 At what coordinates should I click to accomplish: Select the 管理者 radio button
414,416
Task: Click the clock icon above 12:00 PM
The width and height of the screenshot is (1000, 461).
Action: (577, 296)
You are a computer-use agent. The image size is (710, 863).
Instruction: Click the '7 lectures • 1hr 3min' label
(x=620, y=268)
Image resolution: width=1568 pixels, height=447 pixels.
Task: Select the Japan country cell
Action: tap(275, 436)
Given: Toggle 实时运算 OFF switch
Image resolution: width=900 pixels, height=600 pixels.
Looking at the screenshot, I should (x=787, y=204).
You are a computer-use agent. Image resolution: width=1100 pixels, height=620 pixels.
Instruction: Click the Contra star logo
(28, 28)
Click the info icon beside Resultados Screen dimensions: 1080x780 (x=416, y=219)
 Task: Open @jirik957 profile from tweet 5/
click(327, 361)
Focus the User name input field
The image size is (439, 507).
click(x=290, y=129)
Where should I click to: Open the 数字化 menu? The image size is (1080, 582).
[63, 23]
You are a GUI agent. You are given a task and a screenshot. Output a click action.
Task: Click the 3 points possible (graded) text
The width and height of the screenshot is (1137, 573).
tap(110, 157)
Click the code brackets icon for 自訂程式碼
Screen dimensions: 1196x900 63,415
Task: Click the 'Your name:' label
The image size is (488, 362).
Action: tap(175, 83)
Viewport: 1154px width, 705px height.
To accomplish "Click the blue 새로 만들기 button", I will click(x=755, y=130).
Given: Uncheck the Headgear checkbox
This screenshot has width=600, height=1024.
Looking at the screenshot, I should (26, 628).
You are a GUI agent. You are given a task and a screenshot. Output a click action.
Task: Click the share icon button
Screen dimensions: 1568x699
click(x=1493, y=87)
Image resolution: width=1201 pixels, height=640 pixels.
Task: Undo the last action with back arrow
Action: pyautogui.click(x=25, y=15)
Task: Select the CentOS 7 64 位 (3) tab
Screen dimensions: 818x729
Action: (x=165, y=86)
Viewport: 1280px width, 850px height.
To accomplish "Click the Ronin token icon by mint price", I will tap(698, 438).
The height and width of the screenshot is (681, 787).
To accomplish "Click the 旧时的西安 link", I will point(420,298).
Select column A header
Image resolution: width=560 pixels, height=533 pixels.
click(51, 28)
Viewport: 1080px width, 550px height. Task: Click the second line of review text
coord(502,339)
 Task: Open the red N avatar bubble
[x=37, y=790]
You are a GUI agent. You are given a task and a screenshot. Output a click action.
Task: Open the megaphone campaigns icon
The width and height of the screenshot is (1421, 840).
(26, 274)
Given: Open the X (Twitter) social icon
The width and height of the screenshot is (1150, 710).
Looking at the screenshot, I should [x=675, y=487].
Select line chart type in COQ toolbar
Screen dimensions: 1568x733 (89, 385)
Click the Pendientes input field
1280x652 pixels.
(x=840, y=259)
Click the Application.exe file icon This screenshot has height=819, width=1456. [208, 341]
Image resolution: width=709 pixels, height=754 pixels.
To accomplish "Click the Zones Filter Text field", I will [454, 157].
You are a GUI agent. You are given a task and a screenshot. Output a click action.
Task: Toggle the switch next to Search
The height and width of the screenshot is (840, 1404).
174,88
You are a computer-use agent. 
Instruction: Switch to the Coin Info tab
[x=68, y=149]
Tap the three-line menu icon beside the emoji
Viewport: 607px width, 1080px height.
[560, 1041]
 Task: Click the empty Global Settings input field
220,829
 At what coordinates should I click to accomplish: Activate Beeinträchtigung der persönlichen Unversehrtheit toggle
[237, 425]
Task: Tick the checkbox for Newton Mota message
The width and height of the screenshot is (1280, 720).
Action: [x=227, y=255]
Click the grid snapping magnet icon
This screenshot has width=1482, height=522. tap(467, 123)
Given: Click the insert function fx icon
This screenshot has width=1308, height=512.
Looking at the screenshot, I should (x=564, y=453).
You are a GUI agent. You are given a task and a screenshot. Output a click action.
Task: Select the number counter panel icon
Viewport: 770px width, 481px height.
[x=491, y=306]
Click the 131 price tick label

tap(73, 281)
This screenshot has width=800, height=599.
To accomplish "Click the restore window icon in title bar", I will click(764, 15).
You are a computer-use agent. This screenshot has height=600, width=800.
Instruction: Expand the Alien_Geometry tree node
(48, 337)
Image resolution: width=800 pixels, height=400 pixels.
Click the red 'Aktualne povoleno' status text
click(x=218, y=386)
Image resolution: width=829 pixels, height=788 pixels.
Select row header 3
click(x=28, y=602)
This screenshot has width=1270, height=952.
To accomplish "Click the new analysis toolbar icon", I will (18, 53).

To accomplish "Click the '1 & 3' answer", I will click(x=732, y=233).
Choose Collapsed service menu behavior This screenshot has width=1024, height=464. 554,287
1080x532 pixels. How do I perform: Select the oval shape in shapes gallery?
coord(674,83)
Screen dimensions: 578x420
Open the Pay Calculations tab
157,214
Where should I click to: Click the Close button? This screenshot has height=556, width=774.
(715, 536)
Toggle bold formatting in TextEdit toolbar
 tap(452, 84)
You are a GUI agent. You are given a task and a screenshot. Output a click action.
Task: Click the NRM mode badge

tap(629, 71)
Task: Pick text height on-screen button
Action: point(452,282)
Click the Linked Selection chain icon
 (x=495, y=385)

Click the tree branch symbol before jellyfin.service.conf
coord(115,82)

Brief
Please quote the part of the records that opens with the line containing "Tap the three-line menu icon beside the emoji" and closes with the line containing "This screenshot has width=1482, height=522.", both of those lines included.

Answer to the problem
Tap the three-line menu icon beside the emoji
Viewport: 607px width, 1080px height.
[560, 1041]
 Task: Click the empty Global Settings input field
220,829
 At what coordinates should I click to accomplish: Activate Beeinträchtigung der persönlichen Unversehrtheit toggle
[237, 425]
Task: Tick the checkbox for Newton Mota message
The width and height of the screenshot is (1280, 720).
Action: [x=227, y=255]
Click the grid snapping magnet icon
This screenshot has width=1482, height=522. tap(467, 123)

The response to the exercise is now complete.